(Set exercise): Render the data below as a numbered list, one line per item, and leave out any blank lines.
──────── Entries provided ────────
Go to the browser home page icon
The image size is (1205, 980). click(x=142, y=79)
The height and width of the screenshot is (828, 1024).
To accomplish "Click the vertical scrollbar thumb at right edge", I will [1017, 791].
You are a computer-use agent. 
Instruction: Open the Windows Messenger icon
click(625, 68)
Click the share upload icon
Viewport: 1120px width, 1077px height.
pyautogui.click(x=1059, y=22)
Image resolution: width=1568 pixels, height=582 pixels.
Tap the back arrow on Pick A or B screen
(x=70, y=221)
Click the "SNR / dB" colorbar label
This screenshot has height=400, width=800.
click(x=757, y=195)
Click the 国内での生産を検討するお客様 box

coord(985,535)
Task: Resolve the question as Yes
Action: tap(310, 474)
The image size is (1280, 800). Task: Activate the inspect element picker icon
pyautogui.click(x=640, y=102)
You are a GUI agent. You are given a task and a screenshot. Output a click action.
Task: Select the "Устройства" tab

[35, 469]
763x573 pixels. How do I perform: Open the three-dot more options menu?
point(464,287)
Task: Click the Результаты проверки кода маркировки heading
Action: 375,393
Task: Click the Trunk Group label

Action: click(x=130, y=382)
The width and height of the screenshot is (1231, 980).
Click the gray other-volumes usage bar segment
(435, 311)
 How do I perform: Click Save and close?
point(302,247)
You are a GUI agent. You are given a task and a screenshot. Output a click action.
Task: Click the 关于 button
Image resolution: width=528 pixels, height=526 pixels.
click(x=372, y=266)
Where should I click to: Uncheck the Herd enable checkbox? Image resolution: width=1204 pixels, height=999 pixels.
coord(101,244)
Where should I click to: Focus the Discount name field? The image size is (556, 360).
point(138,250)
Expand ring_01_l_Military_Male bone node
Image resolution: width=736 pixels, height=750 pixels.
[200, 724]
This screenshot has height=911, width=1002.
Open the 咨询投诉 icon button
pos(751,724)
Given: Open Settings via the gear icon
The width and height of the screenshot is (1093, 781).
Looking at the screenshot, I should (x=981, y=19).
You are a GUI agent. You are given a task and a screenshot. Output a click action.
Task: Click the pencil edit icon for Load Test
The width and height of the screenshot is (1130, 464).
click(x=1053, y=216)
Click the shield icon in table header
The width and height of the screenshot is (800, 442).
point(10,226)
────────
(Solution for this exercise):
1. Go to the browser home page icon
2. The image size is (1205, 980). click(x=142, y=79)
3. The height and width of the screenshot is (828, 1024).
4. To accomplish "Click the vertical scrollbar thumb at right edge", I will [1017, 791].
5. You are a computer-use agent. 
6. Instruction: Open the Windows Messenger icon
7. click(625, 68)
8. Click the share upload icon
9. Viewport: 1120px width, 1077px height.
10. pyautogui.click(x=1059, y=22)
11. Image resolution: width=1568 pixels, height=582 pixels.
12. Tap the back arrow on Pick A or B screen
13. (x=70, y=221)
14. Click the "SNR / dB" colorbar label
15. This screenshot has height=400, width=800.
16. click(x=757, y=195)
17. Click the 国内での生産を検討するお客様 box
18. coord(985,535)
19. Task: Resolve the question as Yes
20. Action: tap(310, 474)
21. The image size is (1280, 800). Task: Activate the inspect element picker icon
22. pyautogui.click(x=640, y=102)
23. You are a GUI agent. You are given a task and a screenshot. Output a click action.
24. Task: Select the "Устройства" tab
25. [35, 469]
26. 763x573 pixels. How do I perform: Open the three-dot more options menu?
27. point(464,287)
28. Task: Click the Результаты проверки кода маркировки heading
29. Action: 375,393
30. Task: Click the Trunk Group label
31. Action: click(x=130, y=382)
32. The width and height of the screenshot is (1231, 980).
33. Click the gray other-volumes usage bar segment
34. (435, 311)
35.  How do I perform: Click Save and close?
36. point(302,247)
37. You are a GUI agent. You are given a task and a screenshot. Output a click action.
38. Task: Click the 关于 button
39. Image resolution: width=528 pixels, height=526 pixels.
40. click(x=372, y=266)
41. Where should I click to: Uncheck the Herd enable checkbox? Image resolution: width=1204 pixels, height=999 pixels.
42. coord(101,244)
43. Where should I click to: Focus the Discount name field? The image size is (556, 360).
44. point(138,250)
45. Expand ring_01_l_Military_Male bone node
46. Image resolution: width=736 pixels, height=750 pixels.
47. [200, 724]
48. This screenshot has height=911, width=1002.
49. Open the 咨询投诉 icon button
50. pos(751,724)
51. Given: Open Settings via the gear icon
52. The width and height of the screenshot is (1093, 781).
53. Looking at the screenshot, I should (x=981, y=19).
54. You are a GUI agent. You are given a task and a screenshot. Output a click action.
55. Task: Click the pencil edit icon for Load Test
56. The width and height of the screenshot is (1130, 464).
57. click(x=1053, y=216)
58. Click the shield icon in table header
59. The width and height of the screenshot is (800, 442).
60. point(10,226)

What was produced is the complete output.